Глядя на его винтажные бока, вспоминаю как маленькой девчушкой я подолгу занимала ванну, то прихорашиваясь, то строя рожицы перед зеркалом.
Бабушка терпеливо ждала когда я накривляюсь, а потом, заплетая мои косы сказала, что зеркало человеку может как добрую службу сослужить, так и злую.
Мое знакомство с мифологией началось с мифа о Нарциссе, который она мне тогда первый раз рассказала. А потом добавила: «Зеркало как мед – в малых дозах лекарство, а в больших – яд». Позже я от нее узнала о предании, как злые духи однажды подарили людям зеркало. «Они не хотели, – рассказывала она, – чтобы человек оставался наедине с собой, со своими мыслями и душой. Зеркало обманывало человека, создавая иллюзию, что он не одинок. Уводя его далеко – далеко от понимания себя. Помни об этом внучка, чтобы не попасться в эту коварную ловушку».
…Эх, бабушка! Я сейчас и на иллюзию согласна, только бы уменьшить боль одиночества. Я стою так близко к зеркалу, что вижу слабые очертания своего силуэта сквозь тонкое кружево. Мне почему-то совсем не хочется сходить с этого места. Словно, что-то удерживает меня. Неужели я действительно надеюсь и жду помощи от зеркала? Дааа… Если так и дальше пойдет, то похоже Мила меня таки познакомит со своим новым другом психиатром. Ему должен быть интересен новый зеркальный метод лечения, как альтернатива классической психиатрии. Хотя, памятуя одну из моих клиенток, – даму эксцентричную и с большой претензией, которая в результате как оказалось, была довольно известным в определенных кругах психиатром, я понимаю, что этот вопрос может оказаться спорным. Исход напрямую может зависеть от того, чьи аргументы будут убедительней. И будем мы, как Рагин с Громовым из шестой палаты Антона Павловича, вместе в зеркало заглядывать.

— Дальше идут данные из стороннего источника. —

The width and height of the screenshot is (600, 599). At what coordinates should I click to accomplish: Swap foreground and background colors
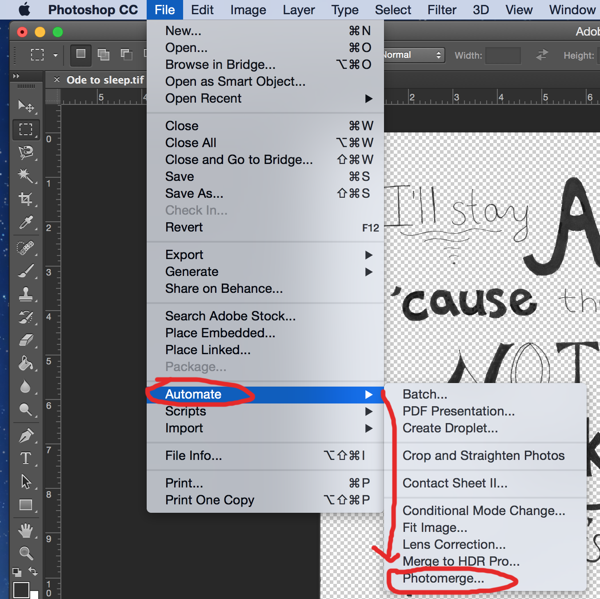[33, 571]
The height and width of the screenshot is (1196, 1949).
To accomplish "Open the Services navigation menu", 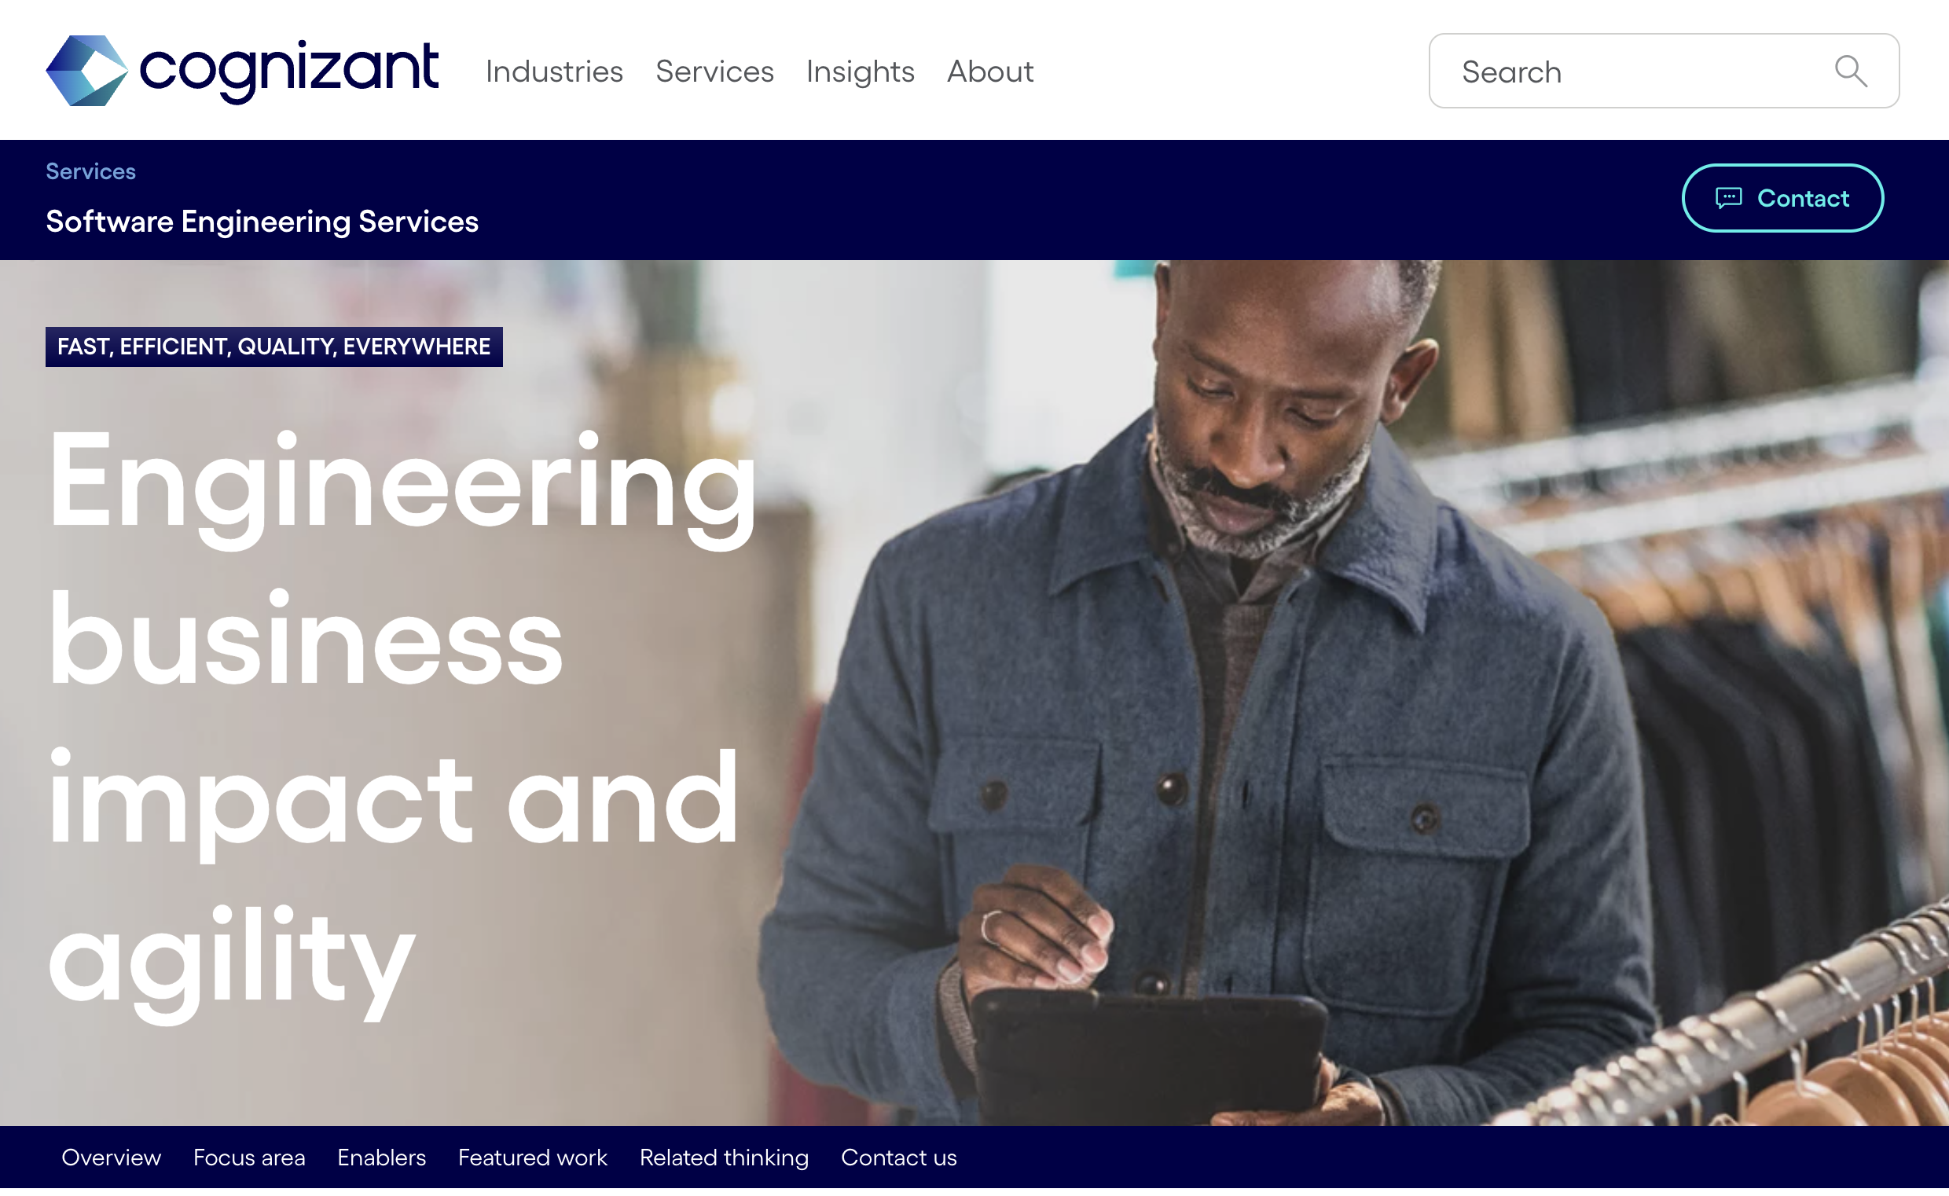I will [x=714, y=71].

Как говорила бабушка, «в жизни все может быть». Даже то, чего не может быть.
Нуу не может же быть например, чтобы твой силуэт в зеркале шевелился, в то время как ты сама стоишь неподвижно? Правда? Это просто оптический обман. Или галлюцинация? – cпрашиваю у себя. И что я должна сама себе ответить? А может дружным хором всех голосов моего дебютирующего психоза спросим у зеркала? Ну типа: «Cвет мой зеркальце, скажи, да всю правду доложи…!» Если ответит – звоню Милке, решила я, но сначала сниму кружево. Похоже это оно своей кружевной паутиной создает эффект движения. Не успеваю протянуть руку, как снова мерещится. Я же еще не дотронулась до ткани, а она сама медленно стекает по зеркальной глади. Шутить уже не получается и я просто зажмуриваю глаза от страха, как в детстве. Тогда этот фокус выручал. Если не вижу того, что пугает – значит и нет страшилки. А если и есть, то она меня не увидит. Я же ее не вижу! О, блаженная детская наивность! Как легко тогда можно было спрятаться подобным образом от проблемы. Бабушка, заставая меня в такой обороне, всегда мягко отнимала мои запотевшие ладошки от лица, гладила по волосам, а потом мы вместе шли посмотреть на то, что меня так сильно напугало. И всегда оказывалось, что ничего страшного-то и не было. Но я все равно чувствовала себя победительницей и героиней. Бабушка улыбалась тогда, глядя как я раздуваюсь от гордости. И всегда добавляла: «Mоя смелая девочка, помни, врага всегда нужно знать в лицо. Иначе как ты сможешь его победить?»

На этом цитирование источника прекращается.